I get her water and get Susie to drink water, and in an hour, she packs in 16 oz via tiny safe sips. She only coughs a few times and then not at all; practice does seem to help!

I have the CNA check her vitals every four hours. She is not getting worse. I also get her some ensure and make sure the CNA and nurse, Sarah, are paying attention.

Physical Therapy shows they have a different person on the weekend, and she pivots Susie out of bed and takes her to the gym in the wheelchair. There they work on stands and try to walk. Susie is too unstable to walk, and standing is nearly impossible today. Susie is troubled by this today, but the PT person reassures us that there will always be good days and less good days.

I step out into the calmer weather, the storm is ending, and drive to the Grand Lodge for a sandwich. I am writing a letter to the facility about my upcoming surgery, what they will need to do, and their contacts. I write this all day between moments and when Susie is napping.

We watch the movie The Greatest Showman on my Apple laptop after lunch. This keeps Susie’s interest until mid-afternoon. She is tired now but looking better. However, her speech is tough to understand. Susie tries to nap, but the staff finally remember (after I remind them) to brush Susie’s teeth.

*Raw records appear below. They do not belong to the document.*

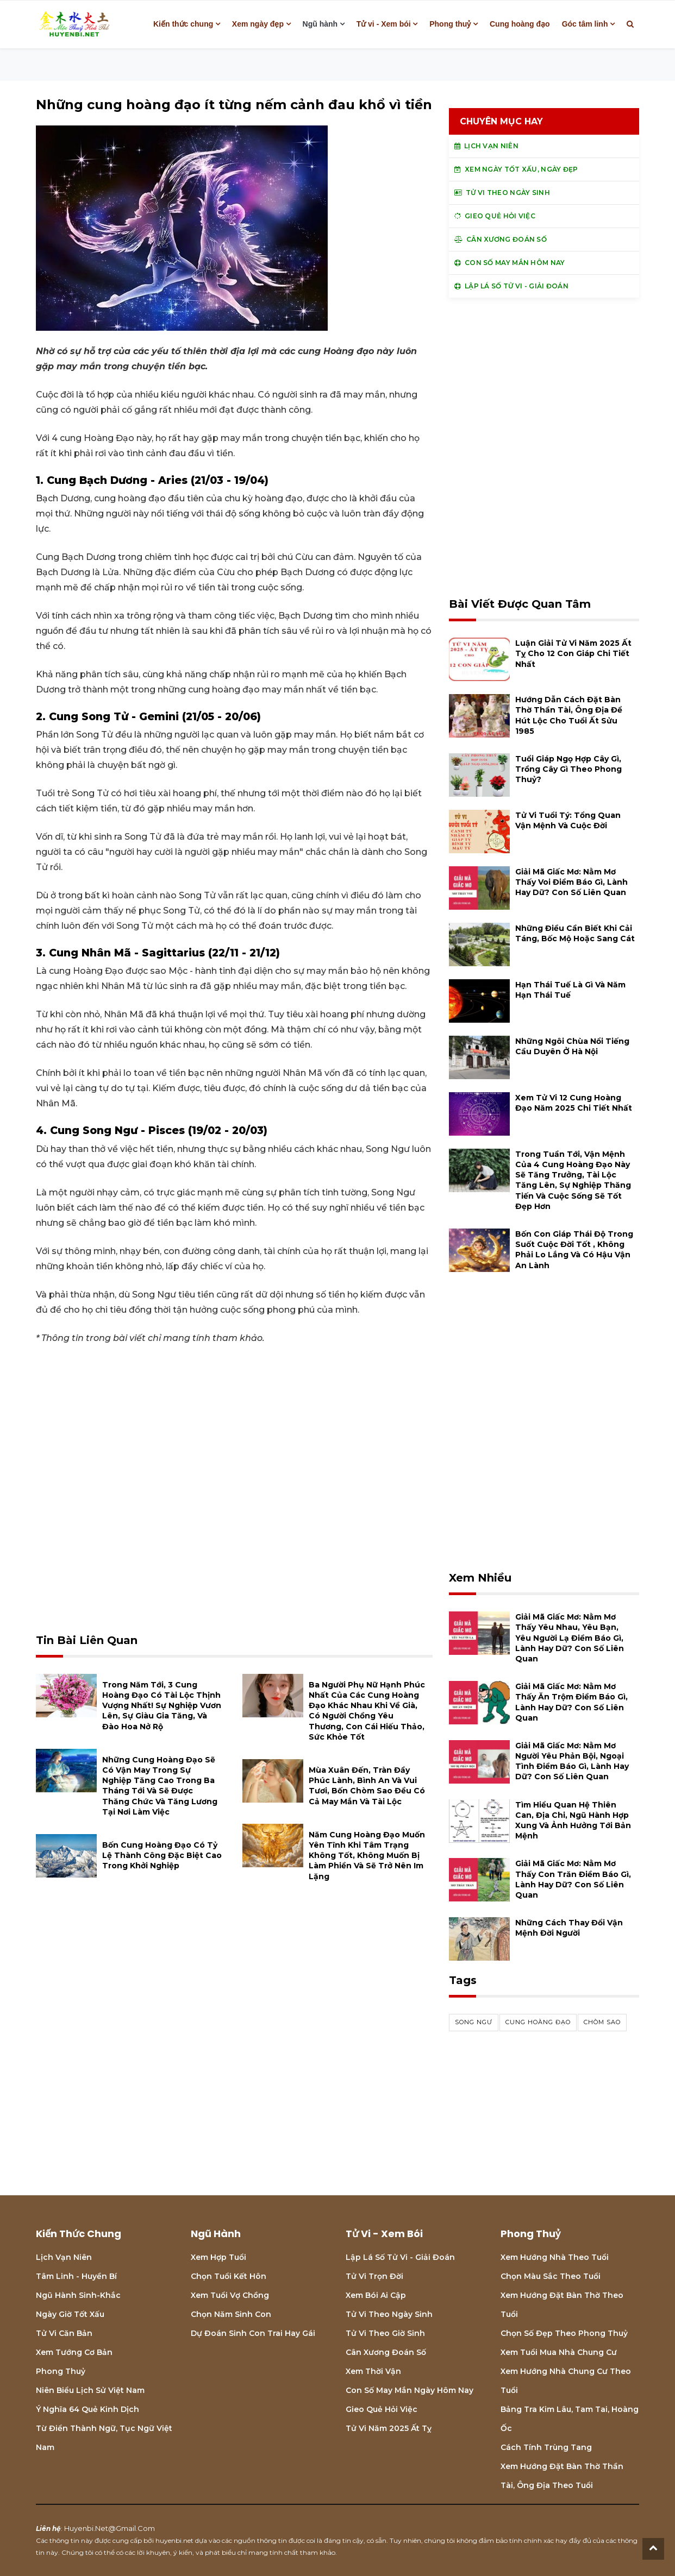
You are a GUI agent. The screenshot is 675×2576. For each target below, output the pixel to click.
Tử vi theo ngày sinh (389, 2314)
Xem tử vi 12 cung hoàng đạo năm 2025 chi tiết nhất (573, 1103)
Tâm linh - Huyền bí (76, 2276)
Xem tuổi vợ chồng (230, 2295)
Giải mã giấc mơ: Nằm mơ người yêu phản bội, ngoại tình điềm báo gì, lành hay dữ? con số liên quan (572, 1761)
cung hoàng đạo (538, 2022)
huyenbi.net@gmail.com (109, 2528)
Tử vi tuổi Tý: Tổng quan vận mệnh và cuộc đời (568, 820)
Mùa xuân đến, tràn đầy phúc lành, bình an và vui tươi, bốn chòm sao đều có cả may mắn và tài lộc (367, 1785)
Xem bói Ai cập (376, 2295)
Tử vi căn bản (64, 2333)
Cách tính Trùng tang (546, 2447)
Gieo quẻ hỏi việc (381, 2409)
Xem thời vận (373, 2371)
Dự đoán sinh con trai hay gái (253, 2333)
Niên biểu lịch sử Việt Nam (90, 2390)
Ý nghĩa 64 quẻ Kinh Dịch (87, 2409)
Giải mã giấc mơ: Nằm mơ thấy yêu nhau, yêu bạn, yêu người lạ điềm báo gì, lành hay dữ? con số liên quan (569, 1638)
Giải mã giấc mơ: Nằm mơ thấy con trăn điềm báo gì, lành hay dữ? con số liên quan (573, 1879)
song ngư (473, 2022)
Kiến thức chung (183, 24)
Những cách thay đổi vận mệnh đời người (569, 1928)
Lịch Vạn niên (64, 2257)
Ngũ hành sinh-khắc (78, 2295)
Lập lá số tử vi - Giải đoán (400, 2257)
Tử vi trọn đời (374, 2276)
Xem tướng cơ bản (74, 2352)
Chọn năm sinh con (231, 2314)
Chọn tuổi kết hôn (228, 2276)
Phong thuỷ (450, 24)
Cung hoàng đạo (520, 24)
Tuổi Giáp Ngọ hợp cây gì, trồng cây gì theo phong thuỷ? (568, 769)
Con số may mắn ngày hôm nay (409, 2390)
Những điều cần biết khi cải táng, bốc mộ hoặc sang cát (575, 933)
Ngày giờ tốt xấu (70, 2314)
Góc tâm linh (585, 24)
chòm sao (602, 2022)
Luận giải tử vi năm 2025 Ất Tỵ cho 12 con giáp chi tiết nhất (573, 653)
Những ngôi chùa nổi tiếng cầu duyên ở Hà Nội (572, 1046)
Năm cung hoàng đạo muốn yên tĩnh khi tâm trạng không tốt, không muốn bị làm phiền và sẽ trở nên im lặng (367, 1855)
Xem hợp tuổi (218, 2257)
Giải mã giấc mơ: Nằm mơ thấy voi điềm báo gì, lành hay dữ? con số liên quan (571, 882)
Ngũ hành (320, 24)
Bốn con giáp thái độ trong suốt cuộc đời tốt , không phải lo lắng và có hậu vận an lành (574, 1249)
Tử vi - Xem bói (384, 24)
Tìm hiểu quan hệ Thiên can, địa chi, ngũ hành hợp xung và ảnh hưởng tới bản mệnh (573, 1820)
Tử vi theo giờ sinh (385, 2333)
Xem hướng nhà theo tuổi (555, 2257)
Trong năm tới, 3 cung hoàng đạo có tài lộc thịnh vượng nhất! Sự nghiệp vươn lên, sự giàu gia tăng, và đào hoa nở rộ (161, 1705)
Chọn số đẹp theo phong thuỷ (564, 2333)
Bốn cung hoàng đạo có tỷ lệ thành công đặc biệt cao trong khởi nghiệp (162, 1855)
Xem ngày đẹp (258, 24)
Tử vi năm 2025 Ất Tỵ (389, 2428)
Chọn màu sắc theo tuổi (551, 2276)
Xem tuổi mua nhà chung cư (559, 2352)
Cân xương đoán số (386, 2352)
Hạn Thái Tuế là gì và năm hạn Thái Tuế (570, 990)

The staff is friendly, and Sarah, the RN, and I exchange cell numbers. I do not usually have the personal cell of the RN, so I am feeling better about leaving Susie. Sarah and the CNAs eat their late lunch while watching the final showdown of Portland and New York City’s men’s soccer team. NYC manages one goal, and that takes the game in 69 minutes. A hard loss for Portland in the rain downtown!

Susie is sleepy after being so busy and pushed hard to eat and drink water. So I leave her after 3ish. I am trying to hope for a good day for Susie on Sunday.

I notice more tree branches and other tree debris on the roads on the way back in Air Volvo. I stopped by RiteAid, once back near home, to get some cards for Christmas presents. Then, I decided to try the local sushi place, Sushi Zen. It is a track place, and I get a seat away from people and the door at the track bar. It was a hard day, and the treat to sushi improved my mood.

I never had sushi growing up in the Cold War in Michigan in the 1970s and 1980s. So it is exotic to me and wonderful. The texture of raw fish and the carefully made rolls and packages still thrill me. I did not have sushi until I moved to Oregon and worked for Nike Europe to write warehouse software (we call it all logistics now).

I do learn that the blood-red eggs are from flying fish.

I head home and rest a bit, and work on the letter some more and send copies out to check I did not miss anything important or have a phone number wrong. Michelle and David call and we meet to see the Bond-007 movie before it leaves theaters. I like it a second time, seeing it with their daughter in NYC when it opened last month.

I am home late and set the alarm to 7:30AM knowing I will likely awaken before that, but I could use a few extra minutes of sleep.